Drones. Today, Ocean Alliance is perhaps best known for our use of drones in whale science. In 2013 Dr. Iain Kerr recognised drones as harbouring enormous potential in whale science, and in 2015 our SnotBot program launched with help from Sir Patrick Stewart. The program has been an unmitigated success, and one of Ocean Alliance’s greatest contributions to whale conservation. We have collected over 400 blow samples from six species in five different countries. In each country we have worked with, trained, and left drones with local research groups in each place to ensure the sustainability of the work. The program has proven a remarkable tool of science communication, being featured in hundreds of articles in the press, as well as four major documentaries: Earth Live and One Strange Rock (NatGeo), Equator from the Air and Blue Planet Live (BBC). Most importantly, the SnotBot program has played a crucial role in the rapid growth of drones in whale science.
- Legacy Data
Legacy Data. Throughout our history, Ocean Alliance has collected enormous quantities of data. As the world’s first large whale research non-profit, these datasets are unique in how much time they cover. We are continually looking for new ways to use these datasets. In the early 2020’s we began a huge drive to digitize these data collections. The main three programs are the Southern right whale program (1971-present), whale bioacoustics library (1955-1994), and the Voyage of the Odyssey (2000-2005). All of these major programs have played an important role in shaping whale science. The Southern right whale program is the longest continually running study on a great whale on the planet, and has been key in laying foundations for modern whale science. Our bioacoustics work shed light on the fact that humpback whales sing songs, a discovery that played an important role in the global Save the Whale movement. And the Voyage of the Odyssey program demonstrated the dangerously high levels of pollutants which exist in all the world’s oceans.
- Paint Factory
Paint Factory. In 2008, Ocean Alliance purchased the Tarr & Wonson Paint Factory building in Gloucester, Massachusetts, a proud icon of the cities’ magnificent maritime heritage, to serve as our new headquarters. Lying derelict since the 1980s, Ocean Alliance has been renovating and cleaning up the dilapidated and toxic (a legacy of the anti-fouling paint that was produced here) for over a decade. We are restoring and converting the buildings into an ocean innovation center. Sustainable use of the oceans through uses such as clean energy (i.e. wind and tidal power), aquaculture, and whale friendly fishing techniques are the future of our ocean: and these are the kind of technologies we hope to foster at the site. The buildings act as a link between Gloucester’s past and its future as part of the global Blue Economy.

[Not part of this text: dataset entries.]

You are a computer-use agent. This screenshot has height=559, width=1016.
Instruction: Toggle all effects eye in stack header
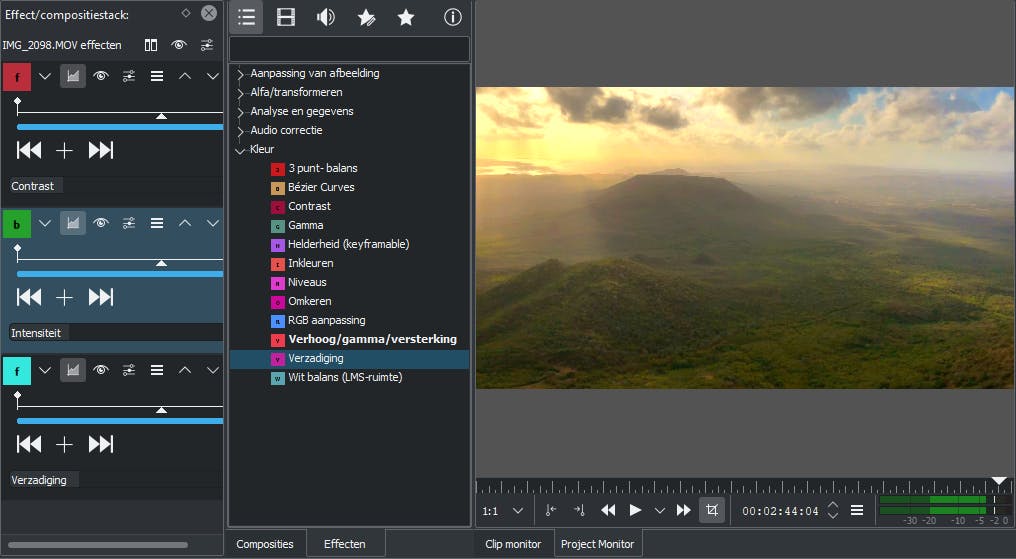point(179,45)
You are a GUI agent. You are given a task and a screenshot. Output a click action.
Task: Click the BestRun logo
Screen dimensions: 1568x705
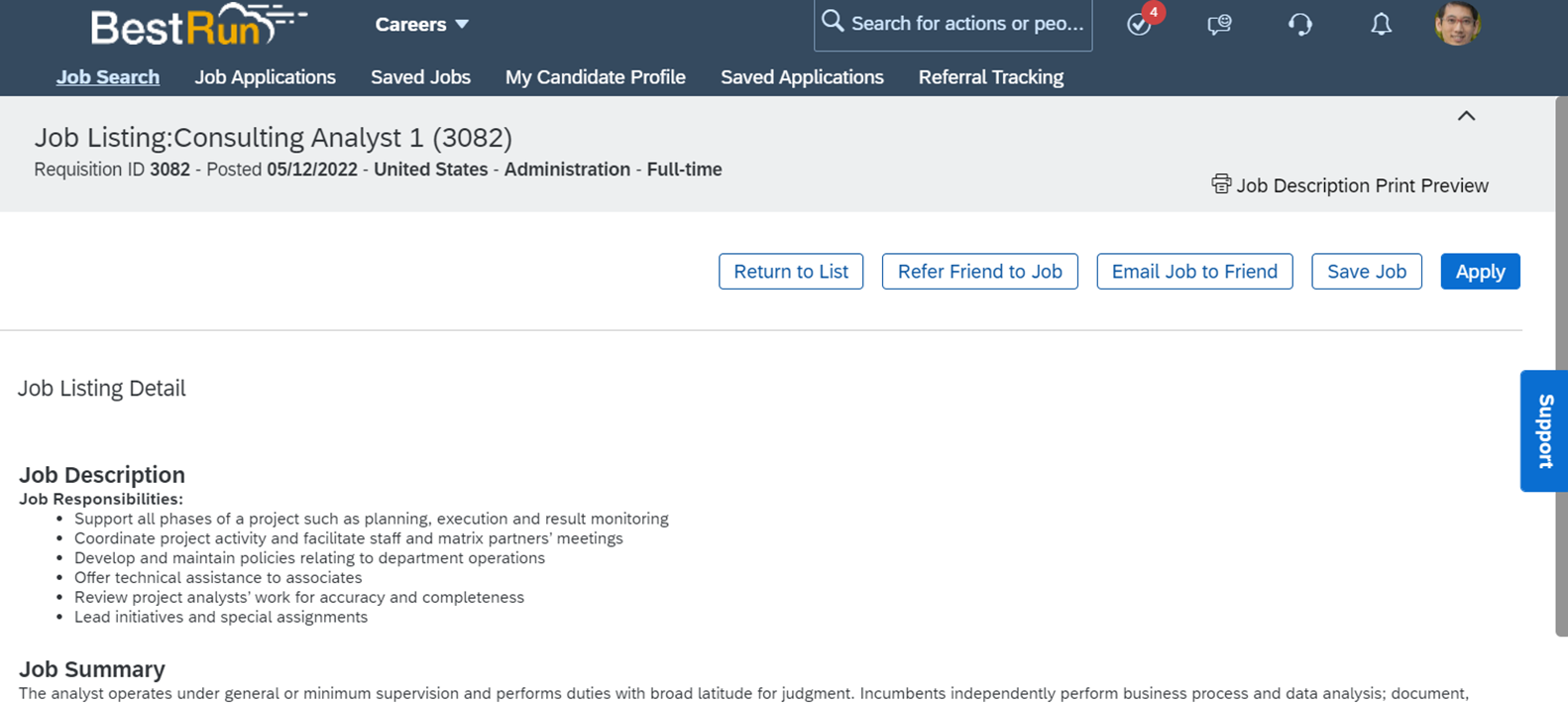[198, 26]
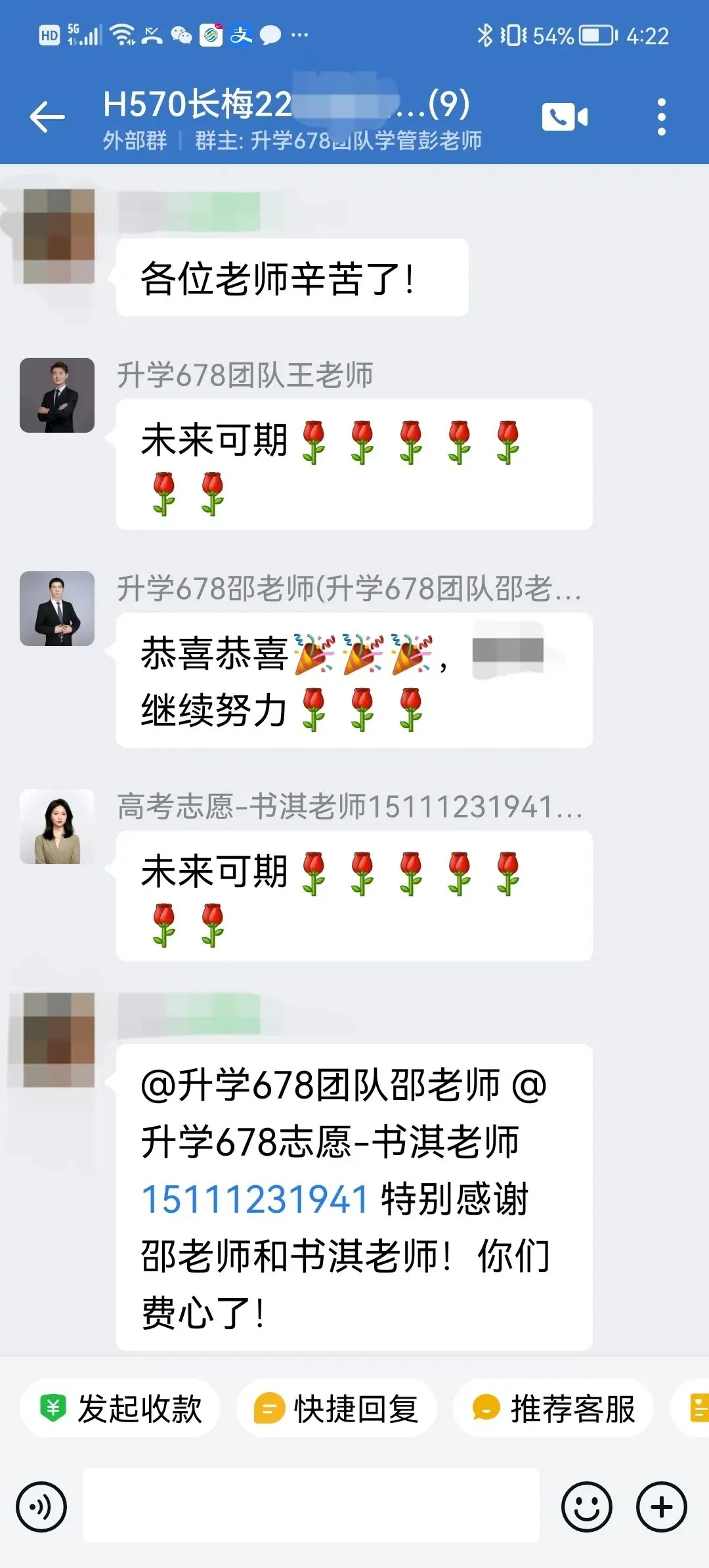Tap the 快捷回复 quick reply shortcut
The image size is (709, 1568).
(x=337, y=1408)
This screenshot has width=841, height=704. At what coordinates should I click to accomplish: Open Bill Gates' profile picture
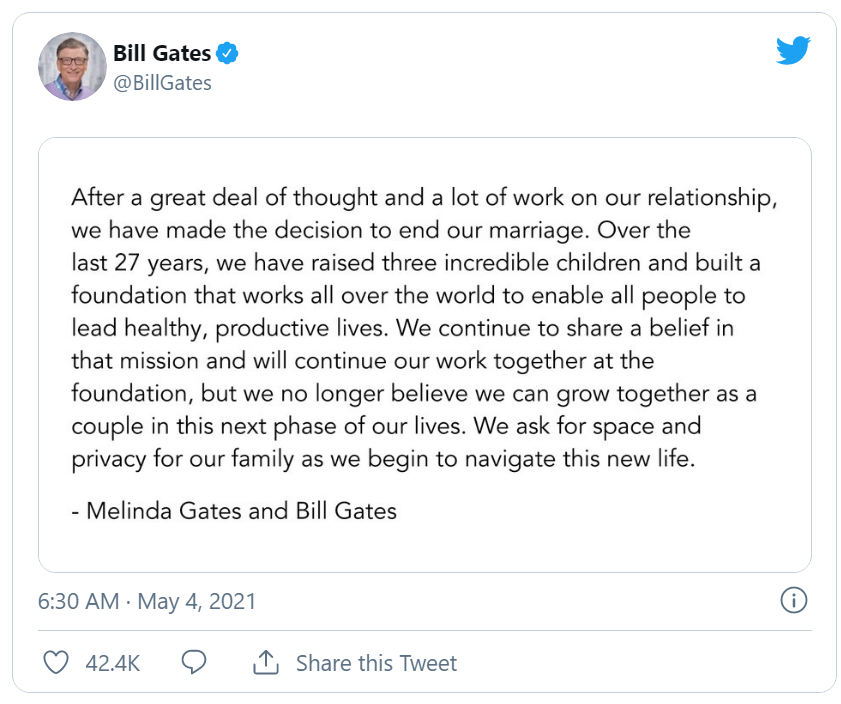tap(72, 66)
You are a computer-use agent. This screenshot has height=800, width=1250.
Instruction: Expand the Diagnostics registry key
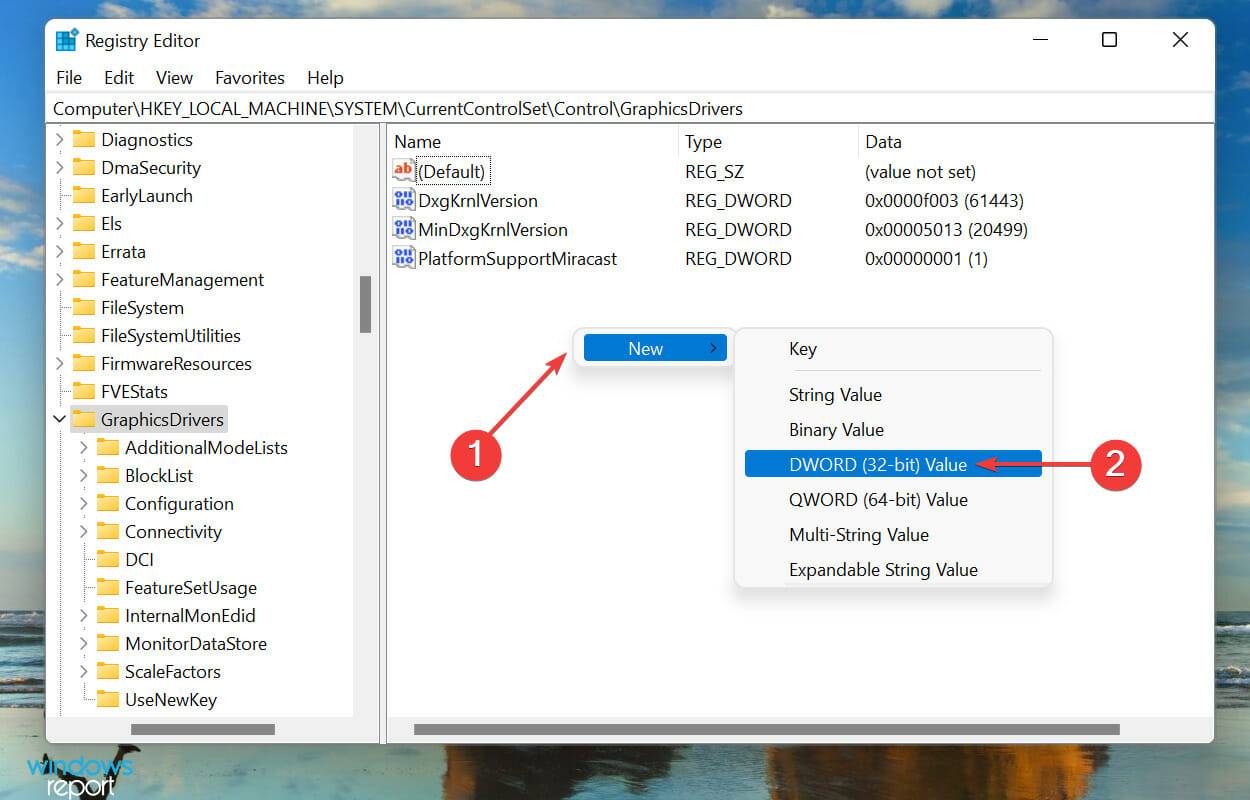tap(59, 139)
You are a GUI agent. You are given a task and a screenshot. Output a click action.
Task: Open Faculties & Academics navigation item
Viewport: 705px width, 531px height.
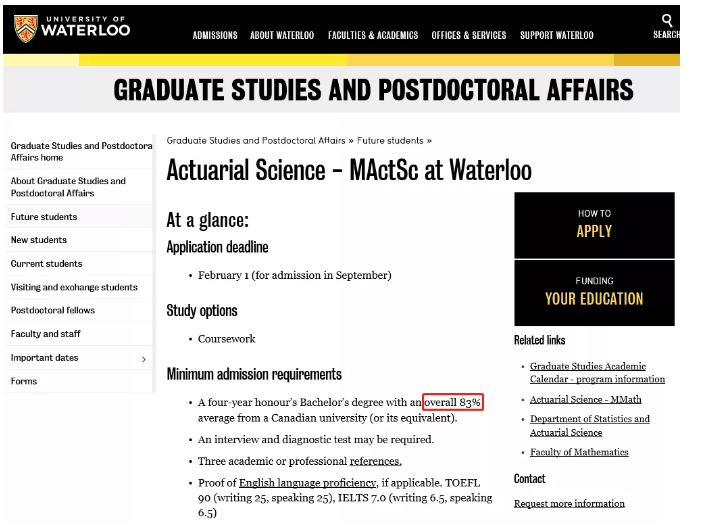(x=373, y=35)
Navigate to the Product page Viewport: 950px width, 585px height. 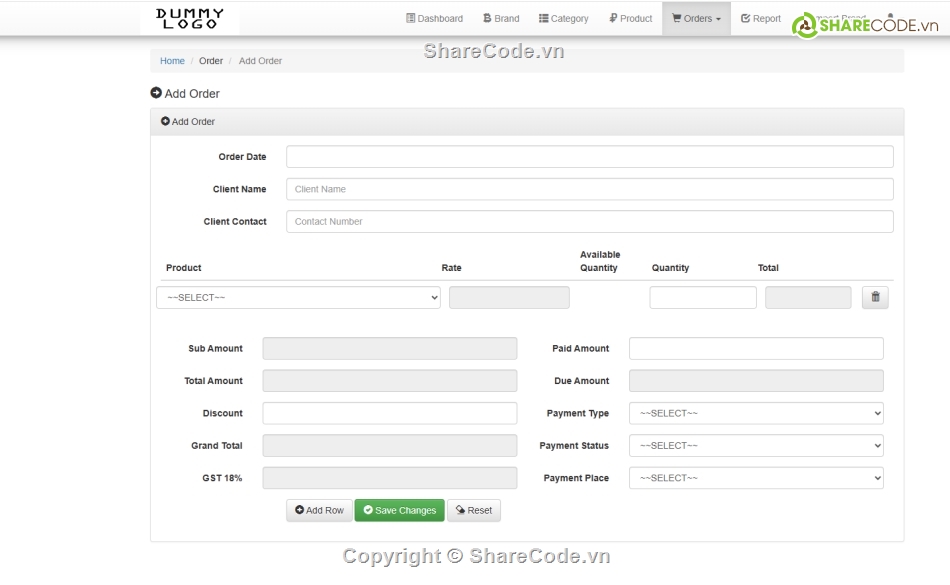pyautogui.click(x=630, y=18)
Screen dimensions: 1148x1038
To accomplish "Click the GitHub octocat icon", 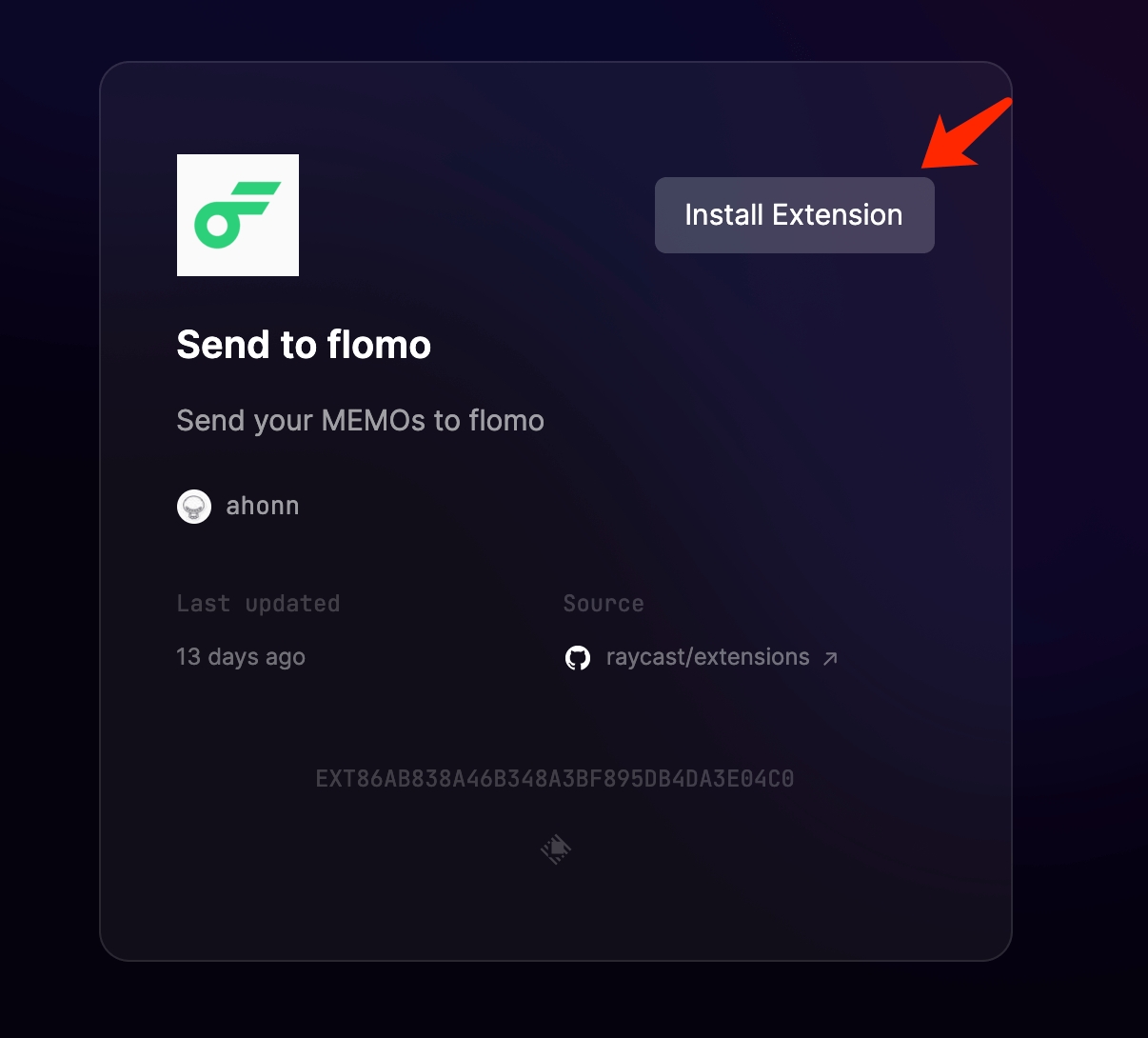I will [578, 658].
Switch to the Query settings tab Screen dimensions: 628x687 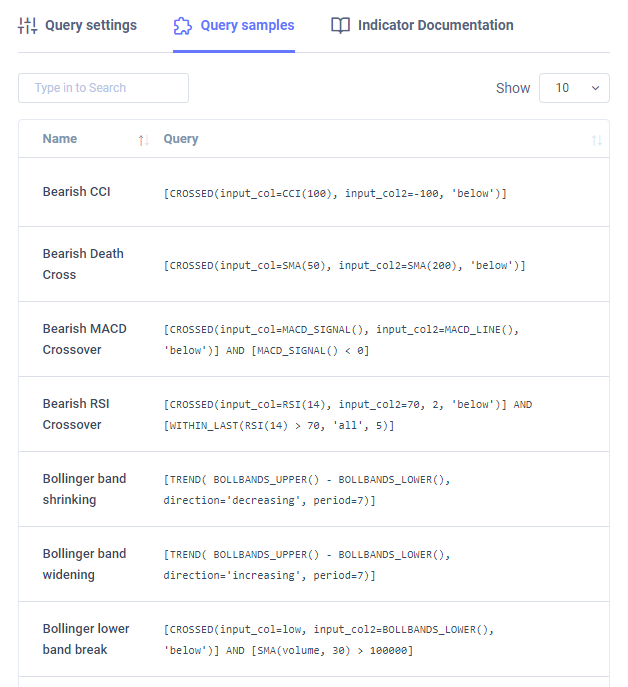click(x=78, y=25)
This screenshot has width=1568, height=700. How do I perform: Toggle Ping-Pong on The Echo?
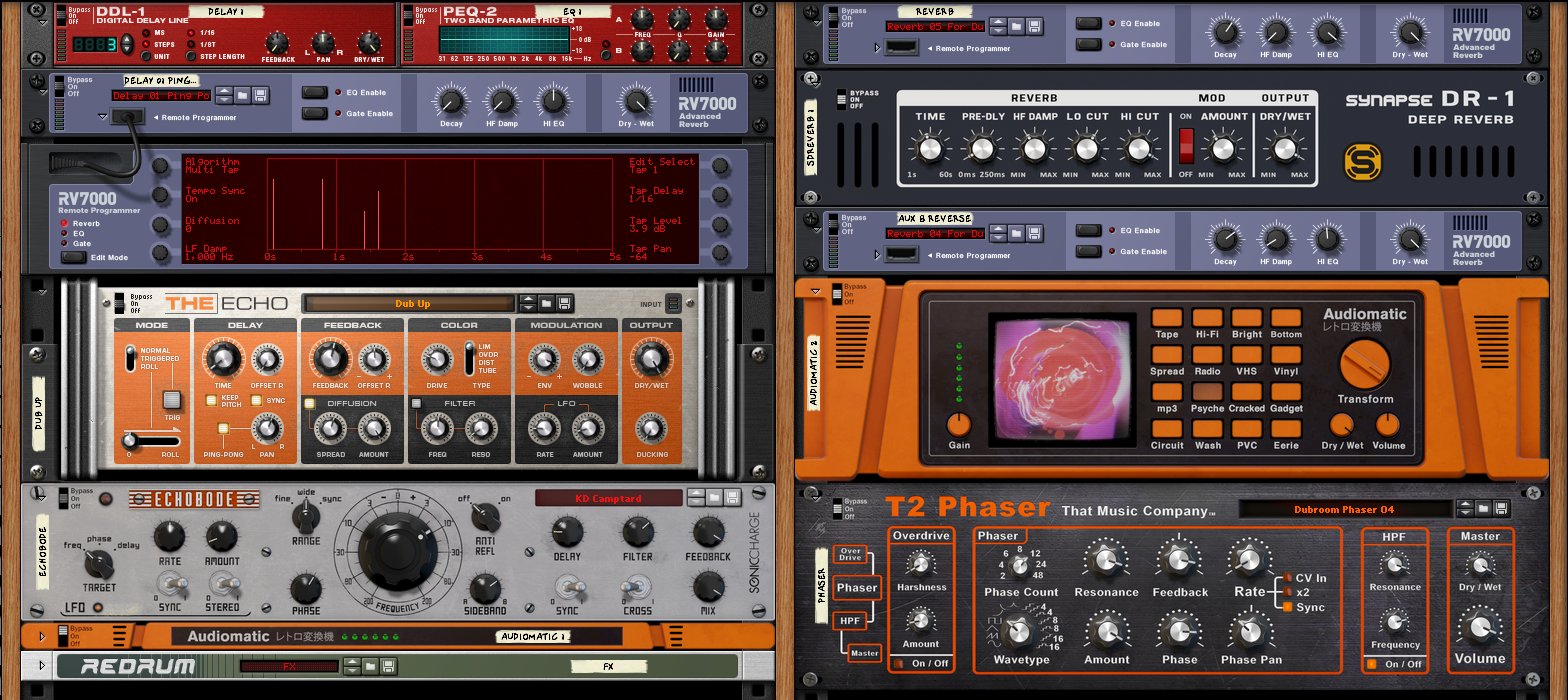tap(223, 429)
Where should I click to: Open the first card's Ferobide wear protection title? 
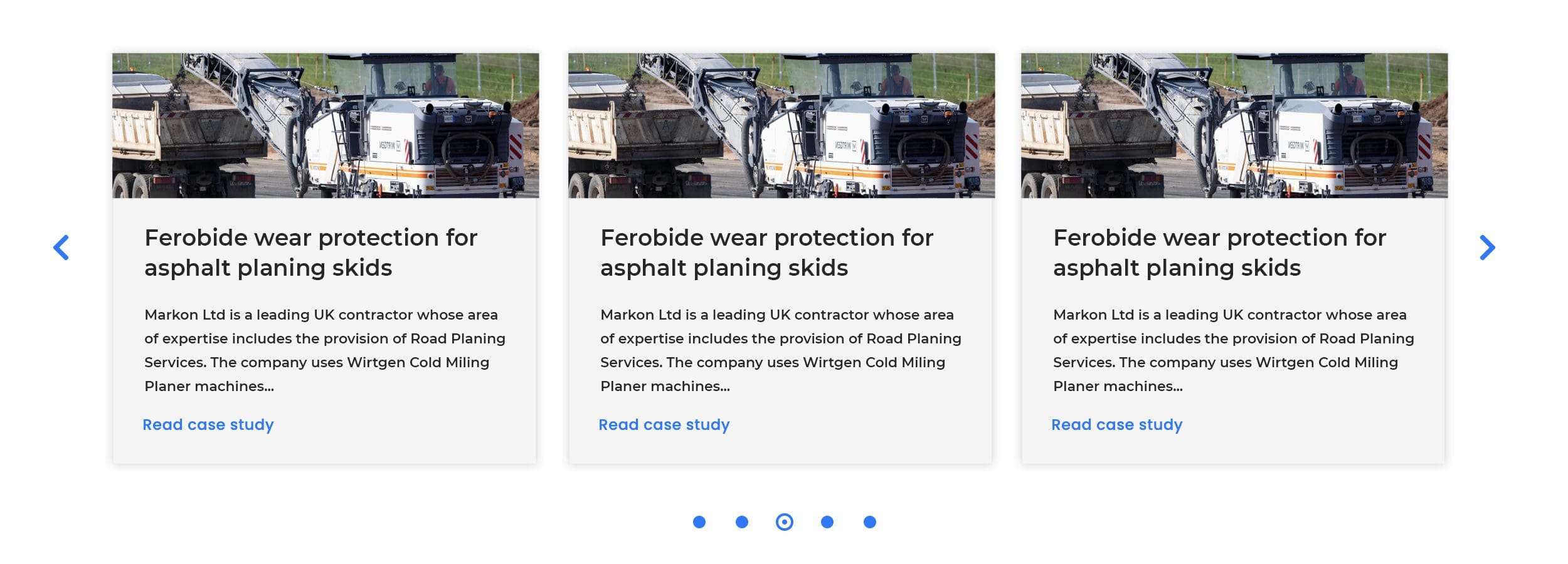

Today. Today, we continue all of the above, and wow does it keep us busy. Ocean Alliance CEO Dr. Kerr likes to say that we are a group that bites off more than we can chew and chews it. We are a small group with a big impact. Our team work hard all through the year, balancing different projects and programs, with everyone chipping in in different areas. It might sound chaotic, but it isn’t – our experience and history always keep us focused on our goal: of protecting whales and their ocean environment.